The last time I was in New York, my brother and grandmother and I took an hour-long cab ride to Lollo's assisted living facility. After 45 minutes, my grandmother insisted we leave. As we walked out my grandmother said acidicly, "Get enough compliments in there?" I'm not sure if this is a sign that she genuinely believes that compliments directed towards her grandchildren are an awful thing, or if some small part of her realizes that perhaps she should be the one that thinks my brother and I are amazing. What's particularly nice about Lollo loving me is that as a non-relative, she doesn't have to. As we were getting back into the cab to take us straight into rush hour Manhattan traffic, I realized that if my actual grandmother were just a friend of the family, I would never make this journey for her.
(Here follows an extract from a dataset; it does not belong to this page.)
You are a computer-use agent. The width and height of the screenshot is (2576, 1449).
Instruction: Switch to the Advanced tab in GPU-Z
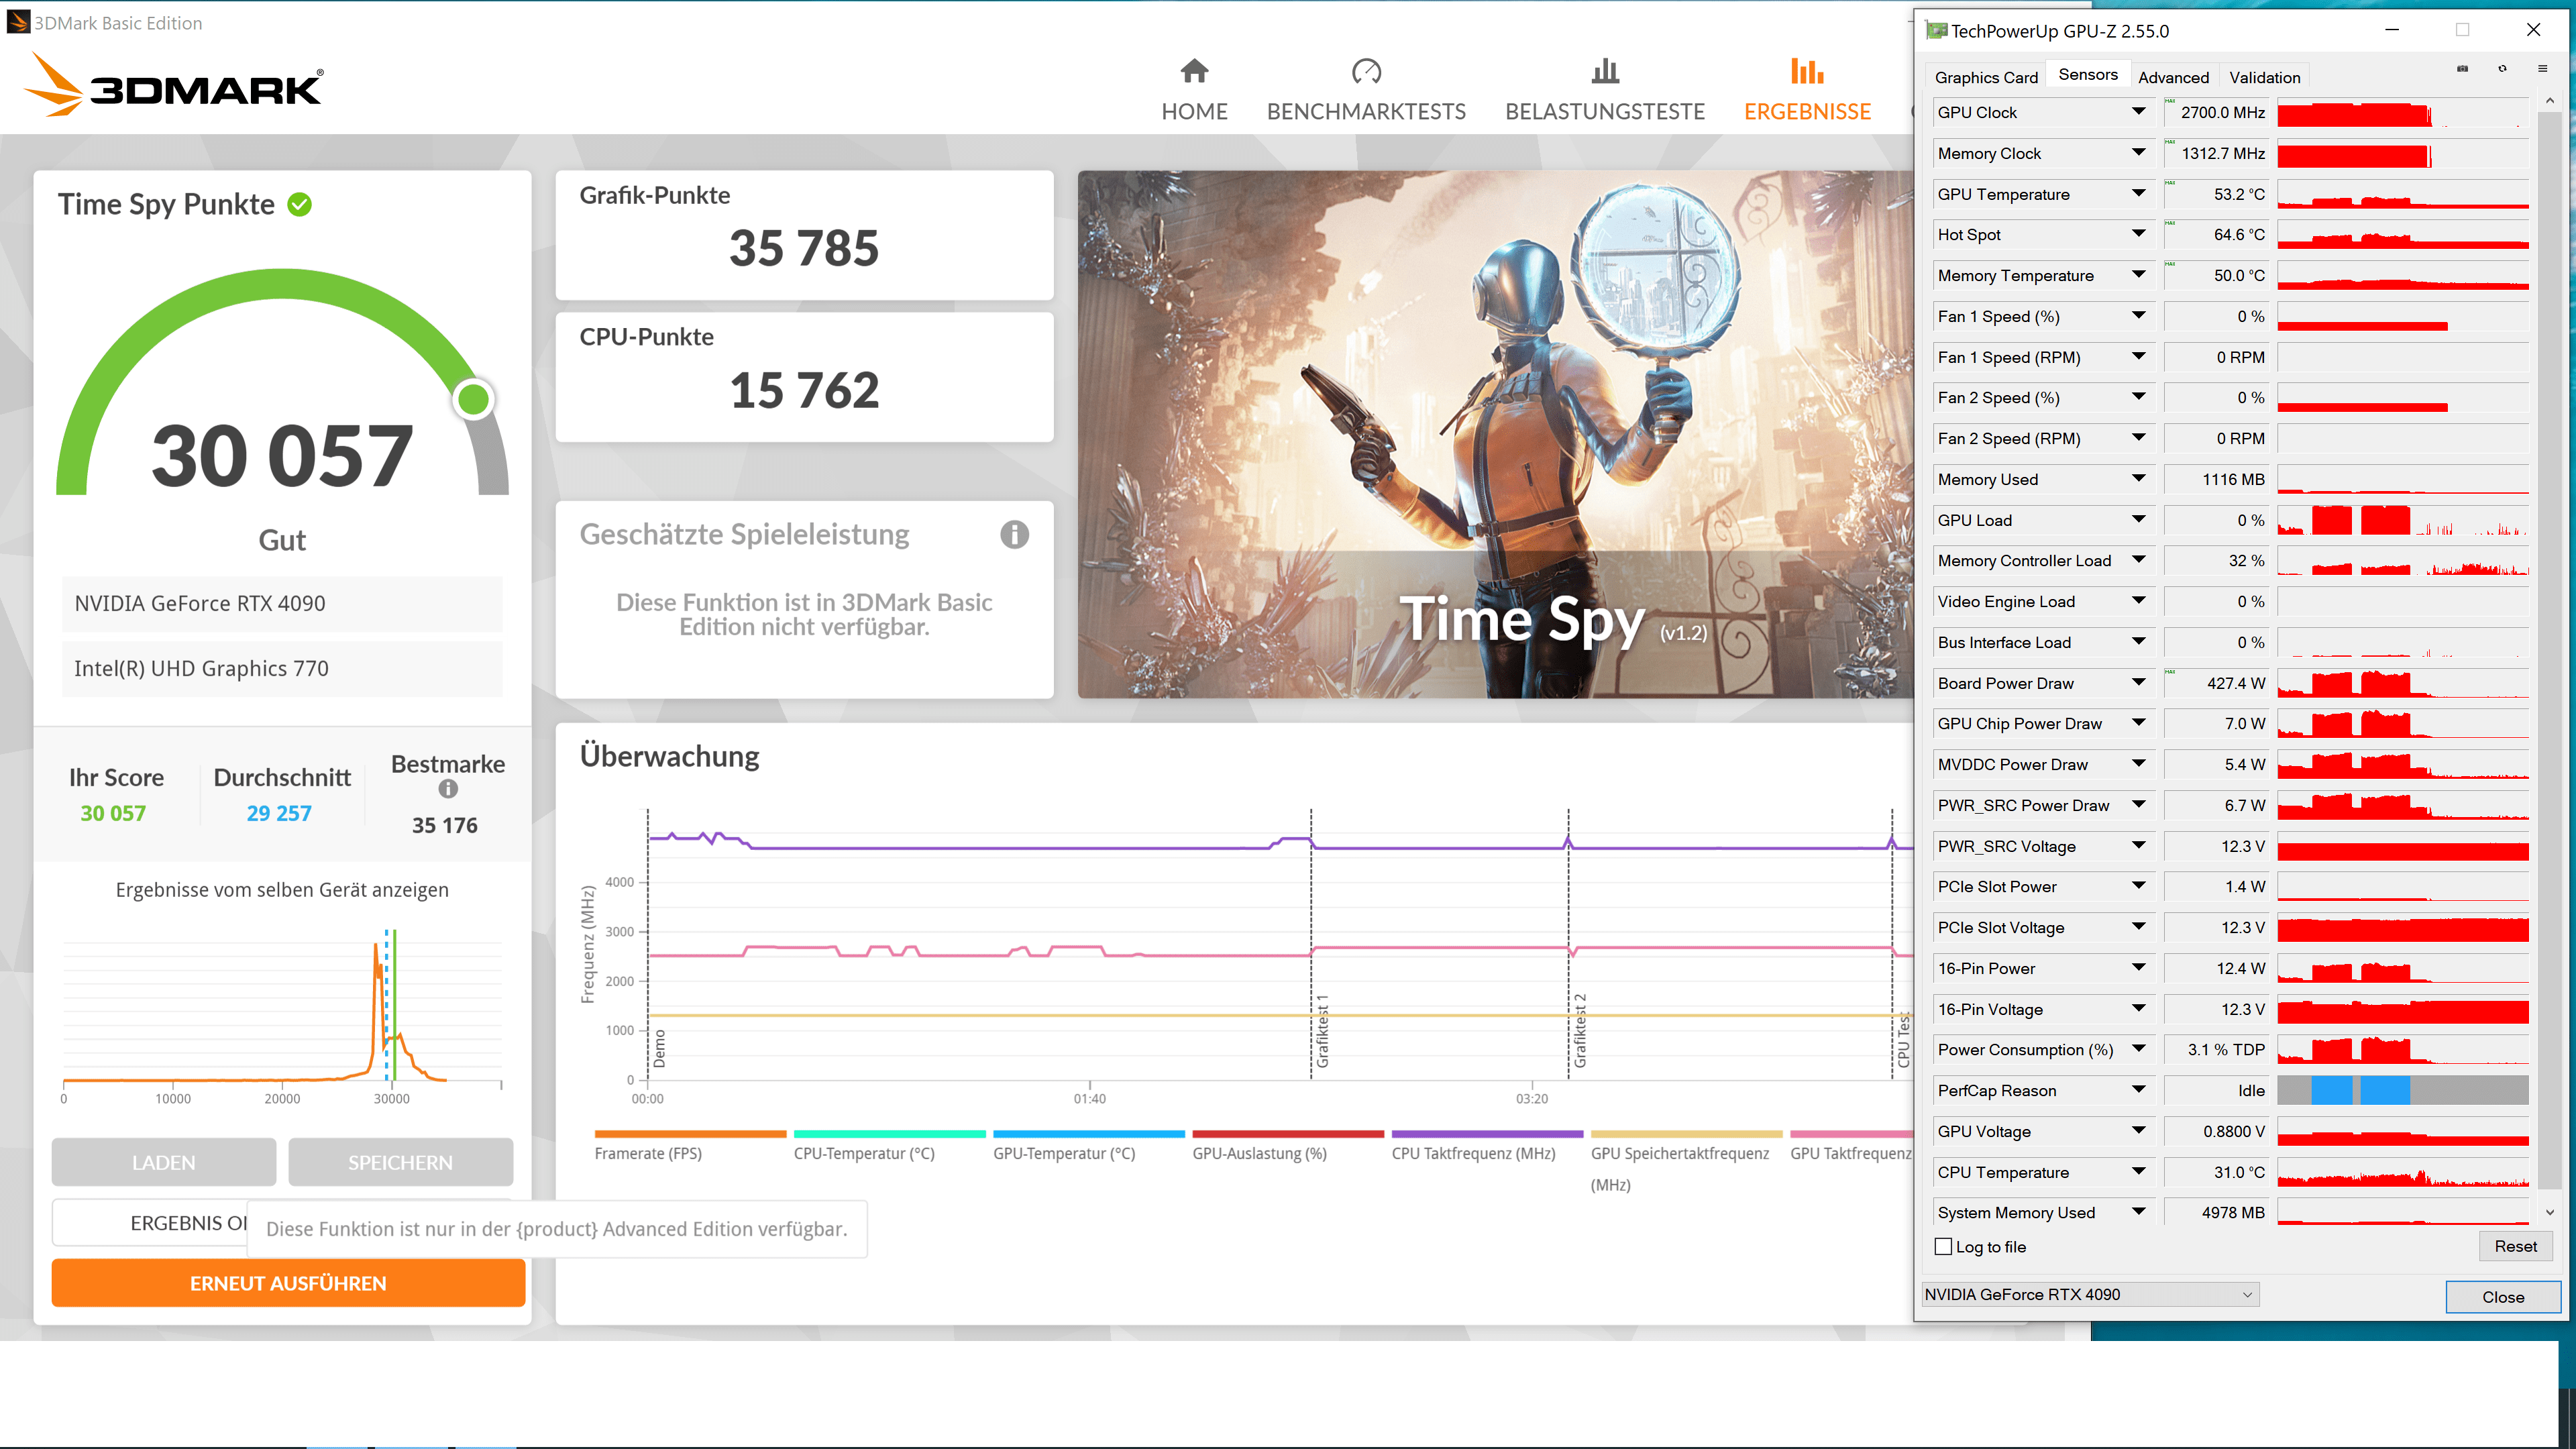pyautogui.click(x=2173, y=77)
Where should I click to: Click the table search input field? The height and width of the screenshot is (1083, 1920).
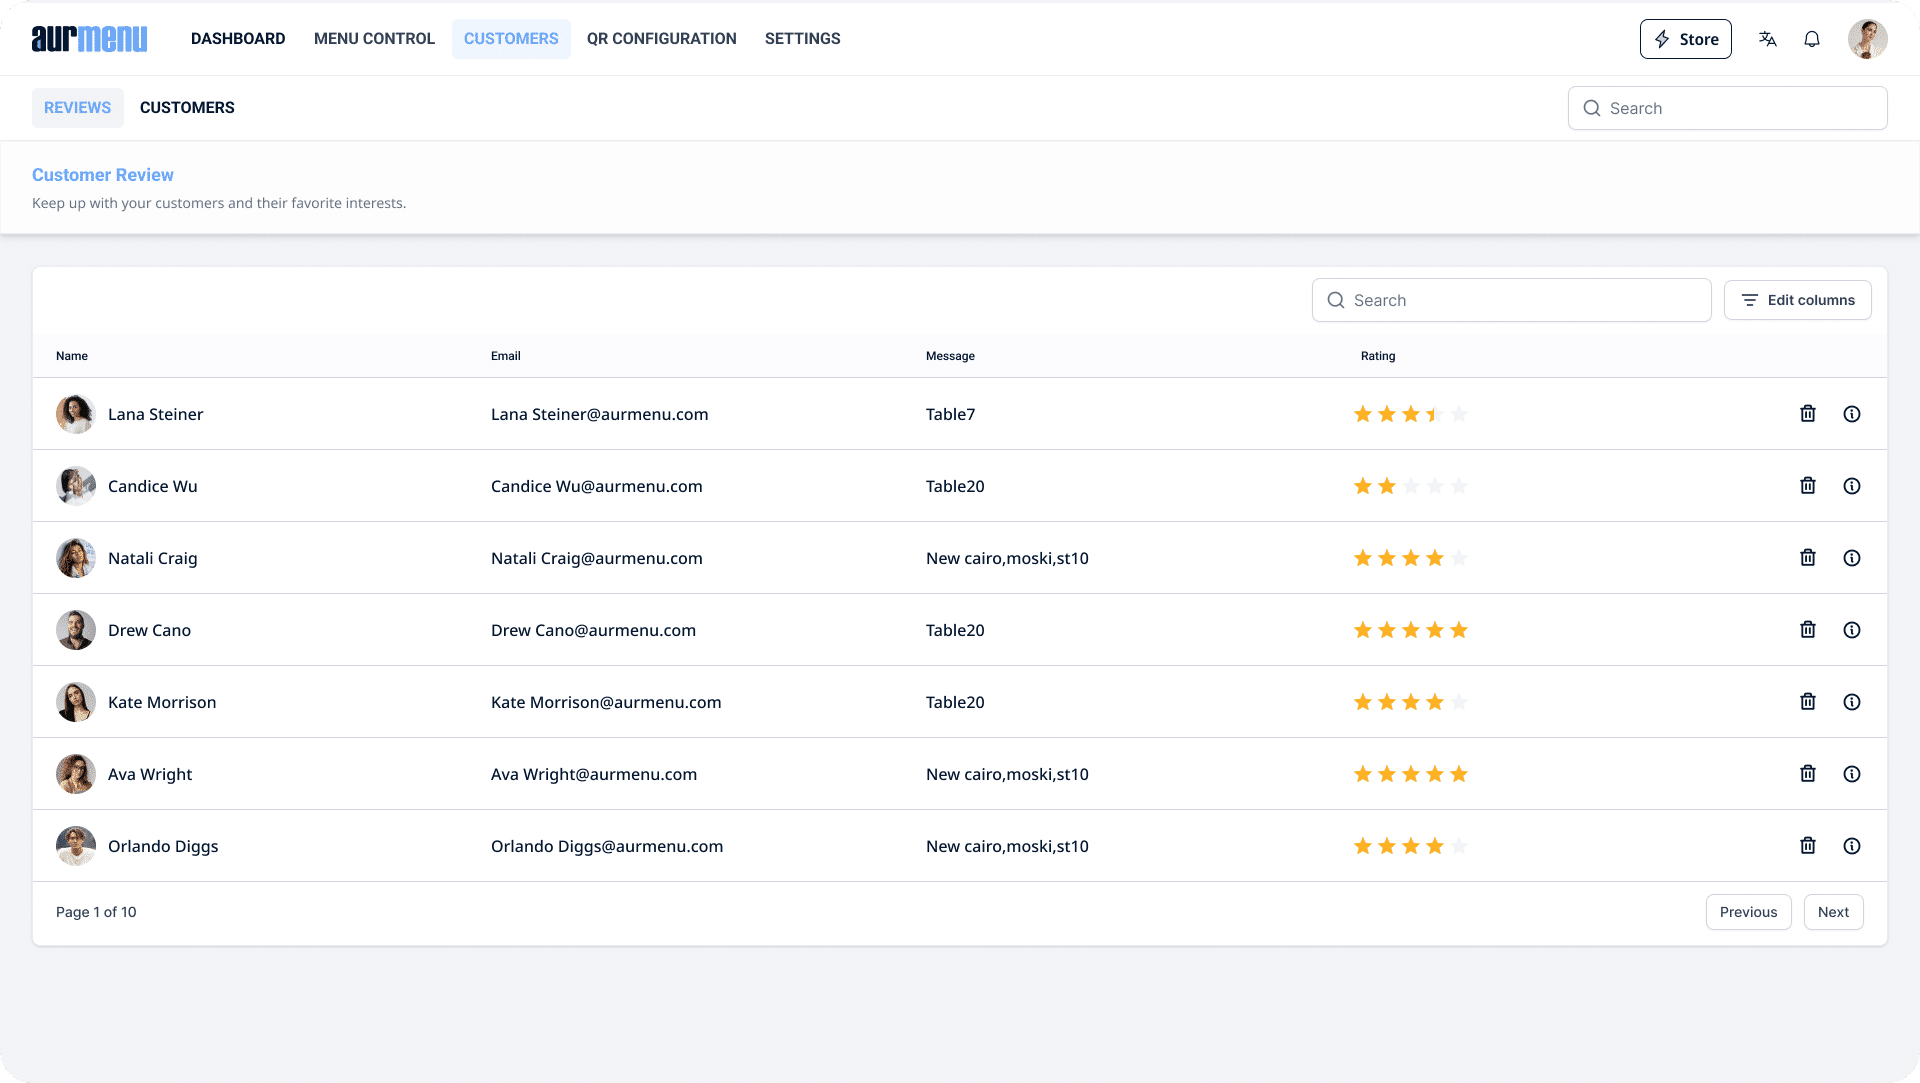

Wisdom is meant to be passed down from generation to generation, wizened old women telling the offspring of their offspring knowledge they have picked up along their journey, secrets they have learned to lead a better life. On our last visit, I was confessing how I used the New Yorker as a barometer of my worth--the more I had piled around the house unread, the more filled with self-loathing I become. I rarely have less than three waiting insistently at my kitchen table, and have, at times, it pains me to confess, gone up to as many as eleven. I half-heartedly try and blame this more on the international mail system that often brings two or three of the weekly issues on the same day than any shortcomings on my part. Lollo raised her non-existent eyebrows at me and said in a strong Austrian accent, "Something I have learned is that you don't have to read every article of every New Yorker. I used to try when I was young. There just isn't enough time."